When I am discussing the advantages of privatizing airports, air traffic control, and passenger rail, reporters often ask, “Will it be safe?” I point out that these activities are private in many other countries, and are indeed safe. Besides, if you only trust government-owned transportation, then you should not drive that Ford car or fly in that Boeing airplane.
Also, consider how dysfunctional the federal agencies are that are supposed to ensure safety, such as the 900-person Federal Railroad Administration (FRA). Clearly, it is not doing a good job on rail safety, given all the recent crashes on government-run Amtrak.
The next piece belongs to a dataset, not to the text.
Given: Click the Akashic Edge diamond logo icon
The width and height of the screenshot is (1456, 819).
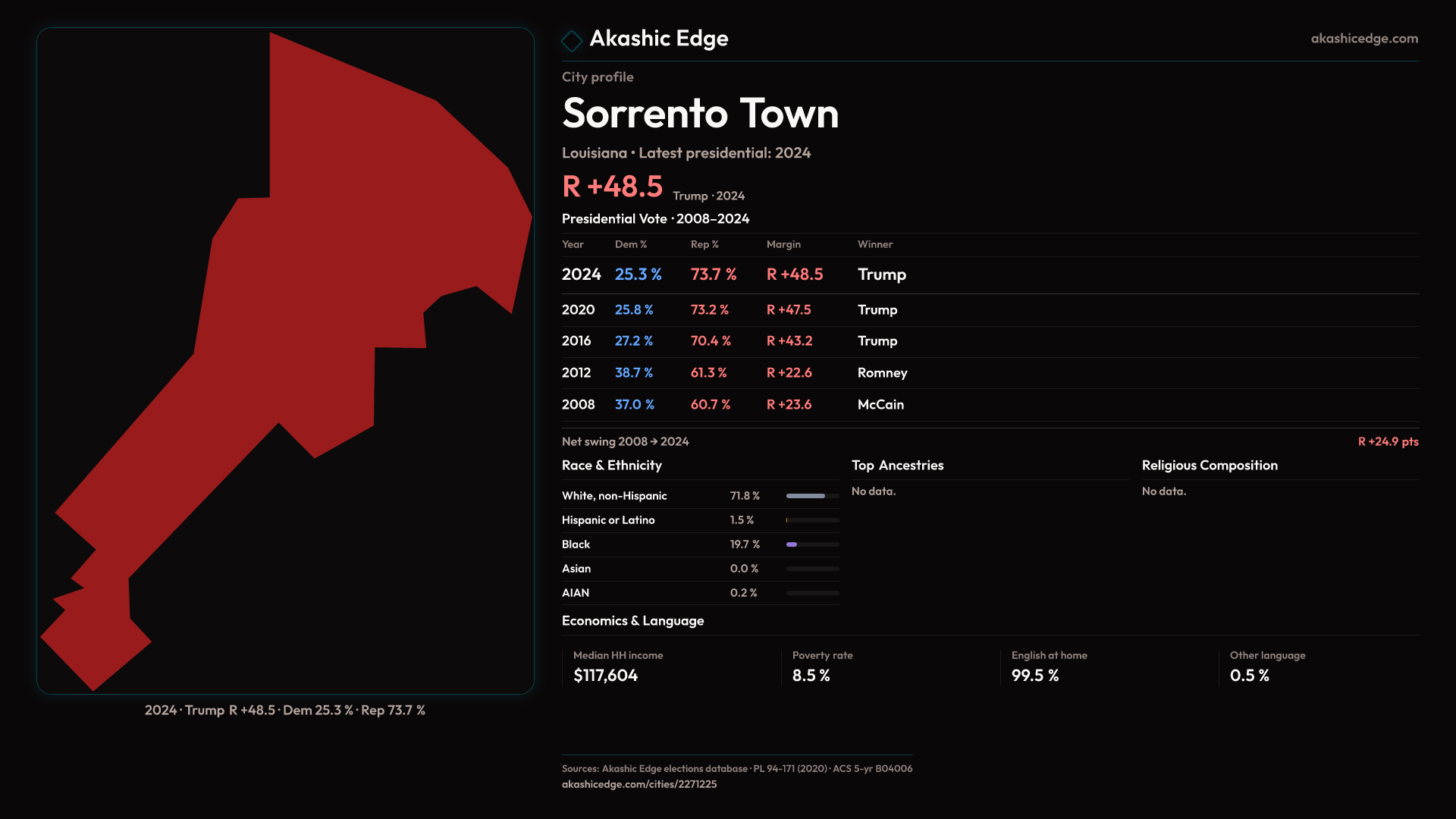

During the Obama adminstration, the FRA was headed by someone who had no background in railroads or transportation, or apparently any technical qualifications. The ticket to the top for the official appears to have been a decade of media relations jobs for Democratic members of Congress and the Obama White House.
More recently, another party person, also devoid of relevant skills, was appointed to the number two slot at the FRA, and he is now embroiled in scandal. Health Hall resigned the other day from the FRA due to allegations that he was illegally working a second job in Mississippi while he was supposed to be on duty in Washington.
Hall apparently had no railroad or technical experience, other than as an FRA intern. The Washington Post called him a “public relations professional and political consultant.”
While we’ve had amateurs running the FRA, NPR notes,
last year marked the deadliest year in terms of railroad deaths nationwide in at least a decade. In just the past two weeks, a train carrying House and Senate Republicans to their annual retreat struck a garbage truck, killing one person, and a train collision in South Carolina killed two and injured more than 100 more. In December, an Amtrak passenger train derailed and plummeted off an overpass in Washington state, killing three people.
As usual, Congress has added to the bureaucratic disarray: “The FRA hasn’t had a permanent leader in more than a year, as Senate Democrats have blocked the confirmation of former railroad executive Ron Batory, who is President Trump’s nominee for the position.”
The bottom line is that Washington is a mess, and everyone knows it. The more transportation activities we can extract from its dysfunctional claws the better.